The voiceover continues, now female, as an omnipresent force within the video. “I love your bones, and your blood, and your bile, I love the shape of your organs, and the dark brown color of your liver...” The narration’s barely audible whispers describes the evisceration of a body, an amorous moment with the organs, the systemic qualities, its color, shapes, and power. As the body dissolves to its hidden parts through violent description, the space before the camera is connected. It is through the human interaction that the pitch-black liquid pours forth. A violence against the earth that is enacted through human interaction alone. The greed and the blatant disregard for the future is captured through the ancillary video piece Run, Run. Featuring an endless turning gilded rat wheel, it is pushed forever forward by an invisible force, an irregular rhythm. Its quick movement with the inevitable slowing, magically, effortlessly, and just shy of randomly, is soundlessly perpetuated.

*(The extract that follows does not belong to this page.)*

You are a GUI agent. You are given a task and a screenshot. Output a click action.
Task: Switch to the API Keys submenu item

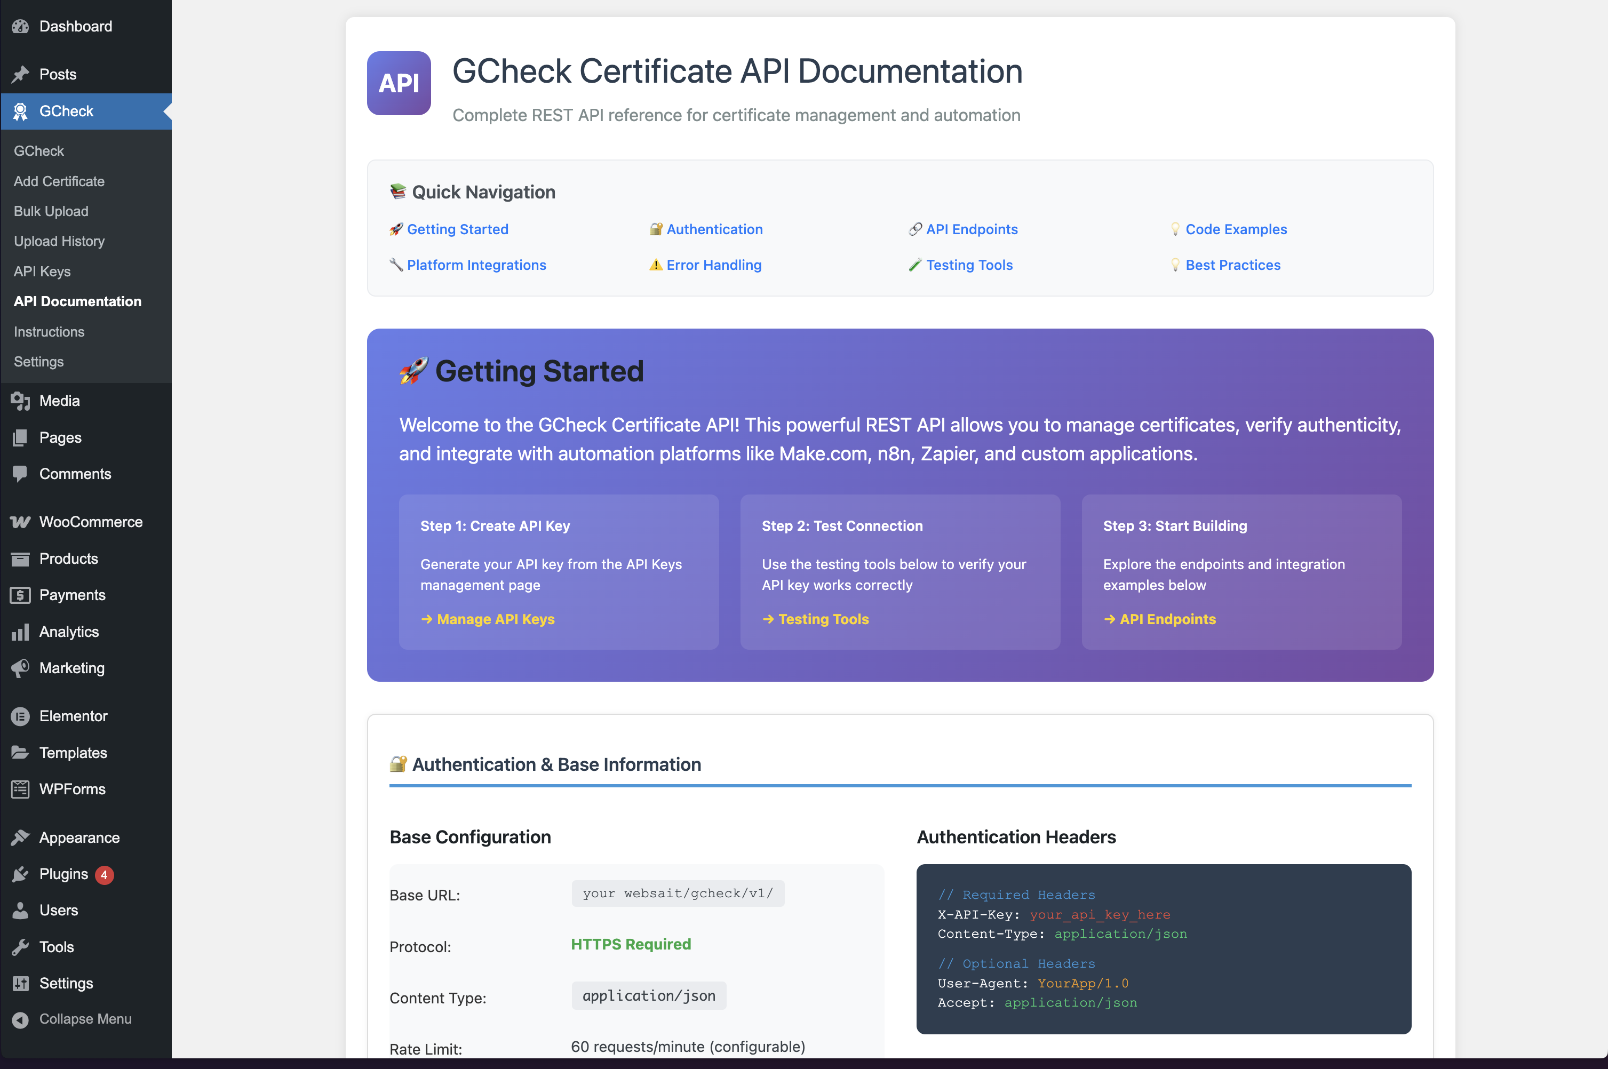[42, 271]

Three CGIed woolly mammoths in a single military formation crossing the landscape become heroic figures. Despite being CGI representations, these mammoths are the harbingers of an inevitable conclusion. Juxtaposed with their purposeful gait is the now emaciated polar bear eating from a trashcan. The ghostly digital representations of the behemoths recall scientific efforts to combat the approaching climate disaster through the reviving of the long dead beast. Scientists posit their grazing on the Arctic tundra will expose the earth underneath to the cold air. The refreezing of the dirt beneath the vegetation is one of the planet’s last resorts to maintain the balance of the frozen poles. Earth’s future will continue through the ancient black blood of mammoths preserved below the ice.

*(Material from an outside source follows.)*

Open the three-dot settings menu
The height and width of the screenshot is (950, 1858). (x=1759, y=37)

In the last scene, an anonymous figure, golem like, unfurls and rises from the newly exposed soil. The petrichor inhaled by Rogers’ abstracted body maintains a hopeful vision. Its metallic blanketing reflects the sky above onto the ground below. The earth and cosmos collapse upon themselves, falling into symmetry. The visceral nature of our experience, the conflation of hominid and earth, and the folding of time are all wrapped within the faceless body of our future.

Essay by Stefano di Paola


X: A Value Not Yet Known is a two-channel video installation. The video projection addresses the fact that Earth and its inhabitants are experiencing the beginning stages of an Anthropocene extinction and references the human machine that has instigated this extinction. The installation is positioned to indicate the correlation between the human machine, the rapid disintegration of our polar ice caps, and the loss of 200 to 300 species a day. A golden, endlessly spinning, exercise wheel represents our insatiable desire for more, more, more; fueled in part by our capacity for curiosity, rapid adaptability, extensive vocabulary, and advanced technologies. The video projection includes audio elements such as a waltz (played forwards and backwards), the angelic tones of a bell wheel, poetic narration, and orgiastic vocalizations that oscillate between pleasure and pain. Woolly mammoths appear and march across the screen; a nod to recent attempts by scientists to clone remains discovered frozen and intact in 2011. These efforts are driven by the hope that the woolly mammoth may be reintroduced to the Arctic and reverse the fatal CO2 levels. In the final scene a golem (a figure artificially constructed in the form of a human being and endowed with life) stumbles across a barren arctic landscape, wrapped in an excessively long spool of reflective fabric that may be protecting or encumbering it in its immediate environment. I leave it to the viewer to decide as the faceless body of our future reaches down into the soil and smells the scent of the earth.